Kestra GCP Batch Task Runners is a powerful Kestra feature for running batch jobs on Google Cloud Platform (GCP). It provides a scalable and efficient way to run processes that can process large amounts of data, and they can be used to run a variety of tasks, such as data processing, machine learning, and ELT (extract, load, transform). If you have not heard of Kestra, I recommend checking out my blogpost introducing Kestra here. In a quick summary, Kestra is an up and coming orchestration software that lets you truly scale infinitely with their latest task runner feature. In this blog post, I’ll introduce the Kestra GCP Batch Task Runner. I’ll also provide a basic usage example of Kestra GCP Batch Task Runner.
Let’s dive in!
What is the GCP Batch API?
The Google Cloud Batch API is a service that enables you to run large-scale batch jobs on Google Cloud’s infrastructure. It gives you the ability to specify any Compute Engine instance, and even custom instances. A use case that we will dive deeper into is that you can use running Docker Containers in images and easily execute the container in the virtual machine (VM).
What is the Kestra GCP Batch Task Runner?
The Kestra GCP Batch Task Runner uses the GCP Batch API and executes tasks on VMs as containers.
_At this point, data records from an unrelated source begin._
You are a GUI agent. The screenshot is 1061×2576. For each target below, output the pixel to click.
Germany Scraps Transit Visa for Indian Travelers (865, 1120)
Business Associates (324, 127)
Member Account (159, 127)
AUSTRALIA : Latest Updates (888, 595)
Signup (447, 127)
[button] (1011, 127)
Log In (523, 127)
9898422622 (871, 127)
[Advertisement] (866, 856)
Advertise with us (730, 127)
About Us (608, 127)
Kestra handles the orchestrating of these VMs, which includes:
- Creating the VM
- Running the VM
- Polling/Checking Status of the VM
- Deleting the VM when completed
Our Kestra GCP Task Runner Scenario
We are going to have a small scenario to showcase the power of the Kestra GCP Batch Task Runner feature. This section will assume that the reader has a running instance of Kestra. If you do not, and need to set one up, checkout the documentation located here.
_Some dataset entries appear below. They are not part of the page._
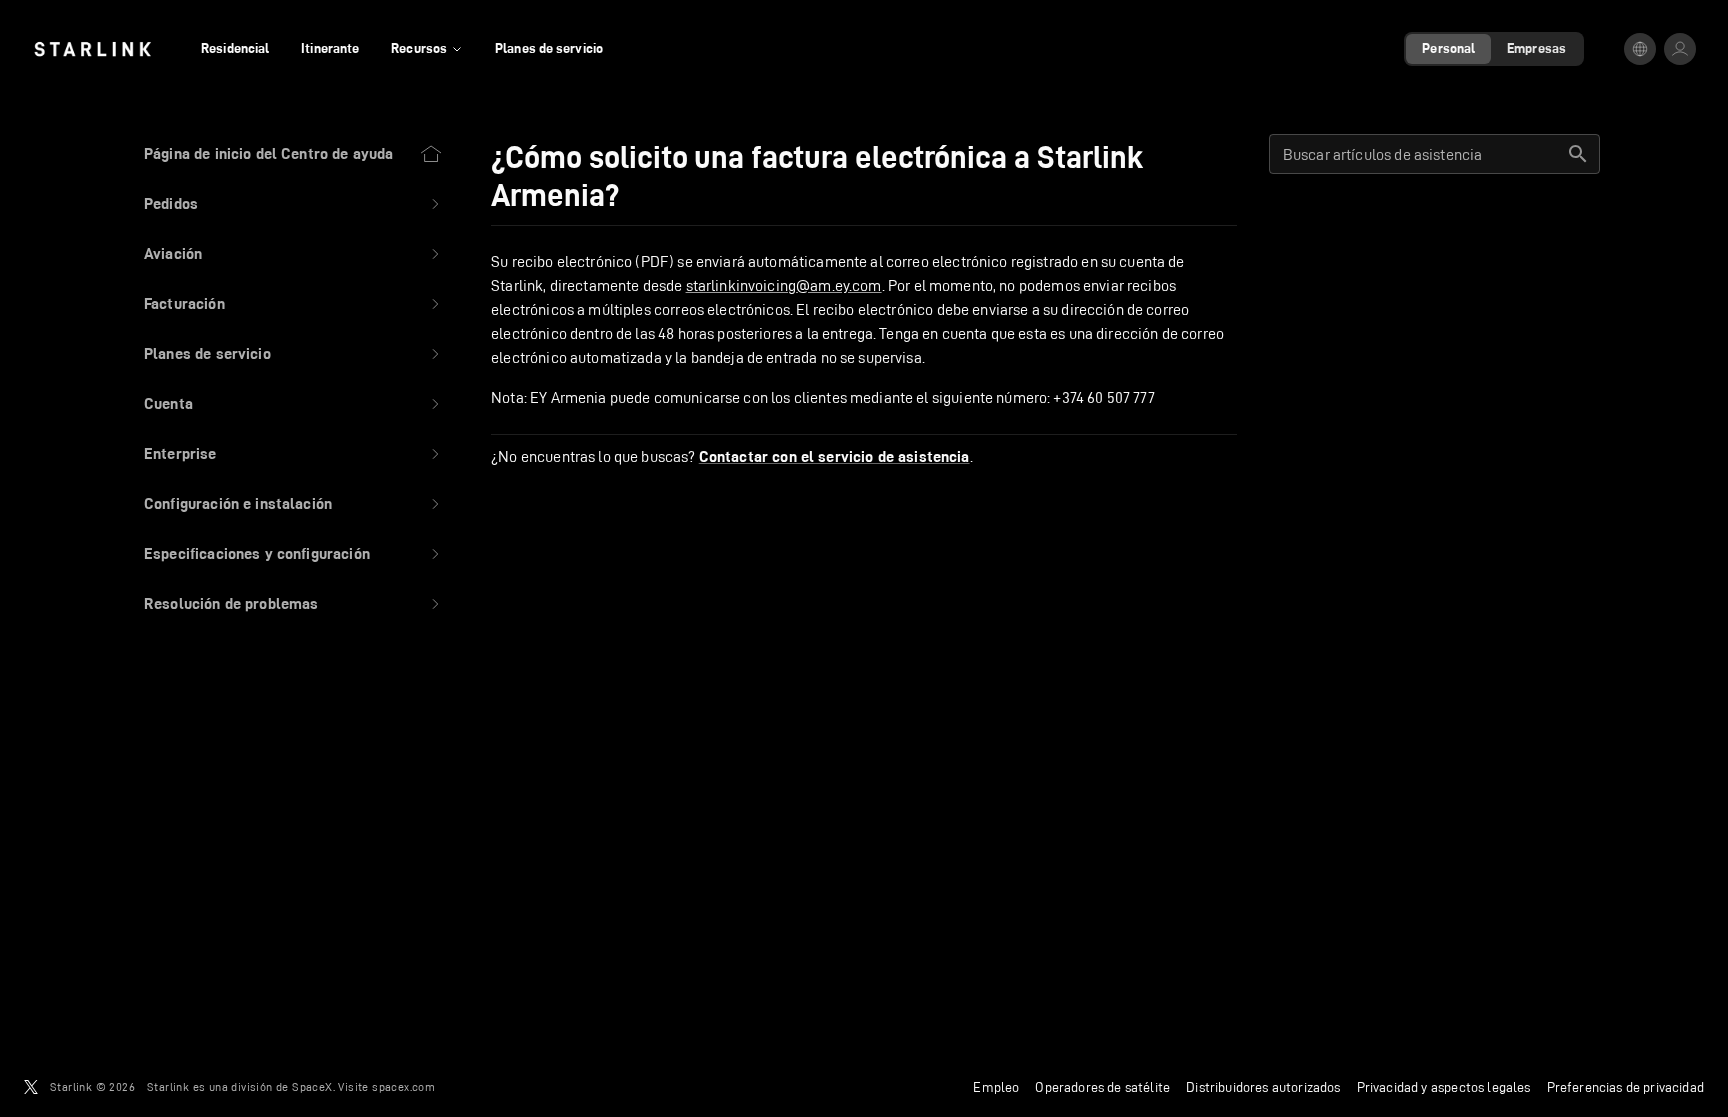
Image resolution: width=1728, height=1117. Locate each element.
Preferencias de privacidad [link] (1625, 1087)
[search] (1578, 154)
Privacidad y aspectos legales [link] (1444, 1087)
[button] (293, 204)
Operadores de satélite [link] (1102, 1087)
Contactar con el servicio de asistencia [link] (834, 457)
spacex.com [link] (403, 1086)
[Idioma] (1640, 49)
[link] (92, 49)
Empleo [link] (996, 1087)
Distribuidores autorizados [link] (1263, 1087)
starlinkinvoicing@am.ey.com (784, 285)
We are going to use the following Kestra workflow:
id: taskRunnerExample
namespace: integrations
description: |
This flow is a task runners example
tasks:
- id: hello
type: io.kestra.plugin.scripts.python.Script
script: |
from time import sleep
def main():
print(“STARTING”)
sleep(60)
print(“ENDING”)
if __name__ == “__main__”:
main()
taskRunner:
type: io.kestra.plugin.ee.gcp.runner.Batch
projectId: "{{ secret('GCP_PROJECT_ID') }}"
region: us-central1
bucket: "{{ secret('GCS_LANDING_BUCKET') }}"
waitUntilCompletion: 86400
machineType: "e2-medium"
serviceAccount: "{{ secret('GCP_SERVICE_ACCOUNT_JSON') }}"
computeResource:
cpu: "2000"
memory: "4096"
As you can see in this workflow, we have our basic Python script in there that sleeps for 60 seconds, and then exits. It runs through the Kestra GCP Batch Task Runner, and uses the e2-medium machine; more specifically 2 CPU and 4 GB of memory.
If you want to expand on this example, you could add a Parallel Kestra plugin node, and then execute multiple Task Runner Python scripts in parallel.
Conclusion
This was a high level overview of Kestra GCP Batch Task Runners. In this blog post, we discussed the basics of the GCP Batch API, the basics of Kestra GCP Batch Task Runner, and an example of the Kestra GCP Batch Task Runner being used with a Python script. These Task Runners are truly incredible, and we are able to run many process in parallel easily with the Parallel plugin node and the Batch Task Runner.
I highly encourage you to explore more with these task runners and discover the capabilities of them.
In a future blog post, I will give a more detailed/relatable example fo GCP Batch Task Runners in an ELT setting.
Thank you and happy coding!